Show every line in the data below that contains the word "Identify", copying each one unchanged.
━━━━
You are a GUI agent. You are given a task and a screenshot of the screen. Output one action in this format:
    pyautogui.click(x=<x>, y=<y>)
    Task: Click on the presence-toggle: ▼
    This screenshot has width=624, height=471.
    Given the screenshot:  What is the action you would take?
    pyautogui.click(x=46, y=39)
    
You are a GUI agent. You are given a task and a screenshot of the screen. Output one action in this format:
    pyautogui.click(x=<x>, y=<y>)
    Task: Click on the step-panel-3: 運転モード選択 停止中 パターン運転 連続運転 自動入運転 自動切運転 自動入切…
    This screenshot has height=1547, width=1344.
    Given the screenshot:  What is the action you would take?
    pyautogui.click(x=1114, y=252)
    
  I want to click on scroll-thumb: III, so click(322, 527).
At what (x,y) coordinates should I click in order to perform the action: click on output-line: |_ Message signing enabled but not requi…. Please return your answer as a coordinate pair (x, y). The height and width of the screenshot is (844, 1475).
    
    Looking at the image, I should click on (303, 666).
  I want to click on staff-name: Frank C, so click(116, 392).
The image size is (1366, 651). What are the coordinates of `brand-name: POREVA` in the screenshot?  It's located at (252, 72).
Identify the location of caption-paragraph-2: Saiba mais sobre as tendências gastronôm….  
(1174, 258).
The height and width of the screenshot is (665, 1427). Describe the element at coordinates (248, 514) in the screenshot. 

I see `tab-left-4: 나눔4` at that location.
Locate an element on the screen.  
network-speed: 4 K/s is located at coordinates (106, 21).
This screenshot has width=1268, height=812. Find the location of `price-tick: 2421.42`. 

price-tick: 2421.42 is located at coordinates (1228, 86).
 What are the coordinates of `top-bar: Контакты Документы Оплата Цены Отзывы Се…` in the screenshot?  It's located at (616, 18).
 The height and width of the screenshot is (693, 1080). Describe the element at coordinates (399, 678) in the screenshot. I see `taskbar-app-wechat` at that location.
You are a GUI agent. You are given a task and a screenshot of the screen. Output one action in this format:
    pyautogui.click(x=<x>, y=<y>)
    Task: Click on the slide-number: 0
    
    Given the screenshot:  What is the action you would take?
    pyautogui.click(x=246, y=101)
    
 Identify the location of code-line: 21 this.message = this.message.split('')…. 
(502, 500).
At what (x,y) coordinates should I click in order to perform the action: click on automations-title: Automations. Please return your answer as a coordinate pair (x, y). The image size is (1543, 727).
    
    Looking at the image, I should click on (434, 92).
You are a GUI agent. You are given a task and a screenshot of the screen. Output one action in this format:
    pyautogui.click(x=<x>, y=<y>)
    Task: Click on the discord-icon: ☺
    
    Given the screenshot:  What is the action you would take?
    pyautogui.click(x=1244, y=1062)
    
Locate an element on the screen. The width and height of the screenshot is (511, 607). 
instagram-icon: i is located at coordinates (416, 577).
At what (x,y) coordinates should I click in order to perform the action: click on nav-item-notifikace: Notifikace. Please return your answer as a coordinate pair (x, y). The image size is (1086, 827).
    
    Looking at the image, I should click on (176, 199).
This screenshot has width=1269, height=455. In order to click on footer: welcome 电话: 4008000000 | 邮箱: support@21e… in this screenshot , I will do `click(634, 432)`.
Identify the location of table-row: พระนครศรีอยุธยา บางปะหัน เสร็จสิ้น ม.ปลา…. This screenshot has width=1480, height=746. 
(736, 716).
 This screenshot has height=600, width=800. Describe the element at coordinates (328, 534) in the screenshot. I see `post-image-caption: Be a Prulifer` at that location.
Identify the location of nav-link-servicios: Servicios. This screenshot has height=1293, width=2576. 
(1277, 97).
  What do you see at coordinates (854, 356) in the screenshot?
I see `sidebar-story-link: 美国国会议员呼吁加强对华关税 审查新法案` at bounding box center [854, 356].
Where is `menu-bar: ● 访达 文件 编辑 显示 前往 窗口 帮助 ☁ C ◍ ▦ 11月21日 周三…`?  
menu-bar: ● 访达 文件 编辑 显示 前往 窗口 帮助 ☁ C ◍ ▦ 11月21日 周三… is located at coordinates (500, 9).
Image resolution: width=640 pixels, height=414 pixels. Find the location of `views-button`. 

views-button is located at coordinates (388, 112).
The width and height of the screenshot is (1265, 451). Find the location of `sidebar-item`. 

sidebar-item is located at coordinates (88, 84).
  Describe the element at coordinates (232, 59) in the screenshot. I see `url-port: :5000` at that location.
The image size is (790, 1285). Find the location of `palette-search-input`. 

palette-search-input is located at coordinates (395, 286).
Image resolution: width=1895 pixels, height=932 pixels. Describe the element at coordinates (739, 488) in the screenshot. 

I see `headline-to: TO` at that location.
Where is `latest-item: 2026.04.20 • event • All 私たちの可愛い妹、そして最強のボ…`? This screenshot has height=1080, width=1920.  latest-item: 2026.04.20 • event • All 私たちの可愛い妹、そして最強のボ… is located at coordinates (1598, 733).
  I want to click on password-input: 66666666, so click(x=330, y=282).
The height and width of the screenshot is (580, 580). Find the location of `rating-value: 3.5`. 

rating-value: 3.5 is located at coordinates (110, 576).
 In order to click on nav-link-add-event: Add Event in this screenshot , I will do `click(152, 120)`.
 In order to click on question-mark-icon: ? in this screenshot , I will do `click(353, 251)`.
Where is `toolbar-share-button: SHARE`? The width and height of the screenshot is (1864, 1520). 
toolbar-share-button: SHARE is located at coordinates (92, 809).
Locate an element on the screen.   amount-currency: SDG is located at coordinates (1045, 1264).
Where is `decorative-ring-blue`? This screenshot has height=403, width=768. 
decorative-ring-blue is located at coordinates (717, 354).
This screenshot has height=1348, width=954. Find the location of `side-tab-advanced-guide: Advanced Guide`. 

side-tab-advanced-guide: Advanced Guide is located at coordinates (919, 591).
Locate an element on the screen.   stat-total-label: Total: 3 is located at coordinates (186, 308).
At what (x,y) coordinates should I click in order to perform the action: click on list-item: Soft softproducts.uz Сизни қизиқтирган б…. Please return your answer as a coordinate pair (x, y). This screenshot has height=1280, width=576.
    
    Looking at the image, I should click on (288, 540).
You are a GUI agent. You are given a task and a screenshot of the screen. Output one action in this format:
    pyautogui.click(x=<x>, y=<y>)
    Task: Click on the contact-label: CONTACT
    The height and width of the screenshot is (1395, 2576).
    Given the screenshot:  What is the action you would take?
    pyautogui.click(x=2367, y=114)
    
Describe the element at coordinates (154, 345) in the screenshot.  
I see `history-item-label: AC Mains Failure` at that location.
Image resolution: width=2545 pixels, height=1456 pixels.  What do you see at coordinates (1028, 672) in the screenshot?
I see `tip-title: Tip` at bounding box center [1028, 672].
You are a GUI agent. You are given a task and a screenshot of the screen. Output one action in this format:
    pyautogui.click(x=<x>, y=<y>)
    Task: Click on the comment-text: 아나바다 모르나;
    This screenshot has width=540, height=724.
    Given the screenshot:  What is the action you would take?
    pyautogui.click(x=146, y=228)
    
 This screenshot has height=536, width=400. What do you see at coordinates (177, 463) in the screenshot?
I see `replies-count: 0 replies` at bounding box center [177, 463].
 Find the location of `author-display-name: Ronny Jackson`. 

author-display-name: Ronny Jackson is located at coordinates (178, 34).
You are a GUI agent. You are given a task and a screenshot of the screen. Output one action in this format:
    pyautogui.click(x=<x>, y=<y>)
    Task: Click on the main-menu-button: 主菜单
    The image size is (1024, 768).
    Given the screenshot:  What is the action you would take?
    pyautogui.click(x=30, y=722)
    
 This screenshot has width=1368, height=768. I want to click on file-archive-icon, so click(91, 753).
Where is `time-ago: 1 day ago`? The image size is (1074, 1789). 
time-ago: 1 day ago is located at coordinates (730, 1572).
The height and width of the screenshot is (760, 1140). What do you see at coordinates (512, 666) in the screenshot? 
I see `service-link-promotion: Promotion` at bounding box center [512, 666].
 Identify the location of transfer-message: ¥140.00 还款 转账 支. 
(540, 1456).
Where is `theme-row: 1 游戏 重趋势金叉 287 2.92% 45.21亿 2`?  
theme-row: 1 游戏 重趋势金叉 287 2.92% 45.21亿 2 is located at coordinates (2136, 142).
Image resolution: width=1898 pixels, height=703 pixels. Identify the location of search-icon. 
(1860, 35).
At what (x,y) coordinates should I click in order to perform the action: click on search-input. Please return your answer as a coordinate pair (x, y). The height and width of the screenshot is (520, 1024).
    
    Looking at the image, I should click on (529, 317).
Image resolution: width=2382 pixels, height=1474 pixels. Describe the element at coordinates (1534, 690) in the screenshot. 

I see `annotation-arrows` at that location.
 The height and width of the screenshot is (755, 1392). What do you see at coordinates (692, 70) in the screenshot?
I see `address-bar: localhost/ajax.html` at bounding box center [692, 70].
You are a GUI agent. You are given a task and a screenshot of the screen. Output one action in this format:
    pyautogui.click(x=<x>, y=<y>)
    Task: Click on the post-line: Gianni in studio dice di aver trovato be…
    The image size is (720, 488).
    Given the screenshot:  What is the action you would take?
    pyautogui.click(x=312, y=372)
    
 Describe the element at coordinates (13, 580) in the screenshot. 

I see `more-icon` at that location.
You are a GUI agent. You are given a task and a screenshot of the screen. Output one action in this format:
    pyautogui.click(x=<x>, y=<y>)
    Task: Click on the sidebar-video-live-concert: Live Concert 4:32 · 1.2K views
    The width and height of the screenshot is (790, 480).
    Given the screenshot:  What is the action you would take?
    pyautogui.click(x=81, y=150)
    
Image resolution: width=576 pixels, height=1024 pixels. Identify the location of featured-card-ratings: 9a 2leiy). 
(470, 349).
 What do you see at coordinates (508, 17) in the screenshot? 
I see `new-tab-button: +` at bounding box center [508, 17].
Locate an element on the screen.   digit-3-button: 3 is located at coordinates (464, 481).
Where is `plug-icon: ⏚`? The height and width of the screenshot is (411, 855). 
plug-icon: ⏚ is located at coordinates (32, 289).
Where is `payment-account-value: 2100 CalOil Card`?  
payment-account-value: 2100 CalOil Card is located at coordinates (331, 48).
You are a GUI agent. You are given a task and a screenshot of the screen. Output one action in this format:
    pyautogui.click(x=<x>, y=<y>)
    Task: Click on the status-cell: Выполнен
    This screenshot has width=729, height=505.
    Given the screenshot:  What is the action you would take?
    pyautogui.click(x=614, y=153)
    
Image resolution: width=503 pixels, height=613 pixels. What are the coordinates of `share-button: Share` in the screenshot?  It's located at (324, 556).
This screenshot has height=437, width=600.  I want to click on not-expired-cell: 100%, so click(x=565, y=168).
━━━━
◆ Solution for this exercise:
Identify the location of caption-paragraph-2: Saiba mais sobre as tendências gastronôm….  
 Identify the location of code-line: 21 this.message = this.message.split('')…. 
Identify the location of table-row: พระนครศรีอยุธยา บางปะหัน เสร็จสิ้น ม.ปลา…. This screenshot has width=1480, height=746. 
Identify the location of nav-link-servicios: Servicios. This screenshot has height=1293, width=2576. 
 Identify the location of transfer-message: ¥140.00 还款 转账 支. 
Image resolution: width=1898 pixels, height=703 pixels. Identify the location of search-icon. 
Image resolution: width=576 pixels, height=1024 pixels. Identify the location of featured-card-ratings: 9a 2leiy). 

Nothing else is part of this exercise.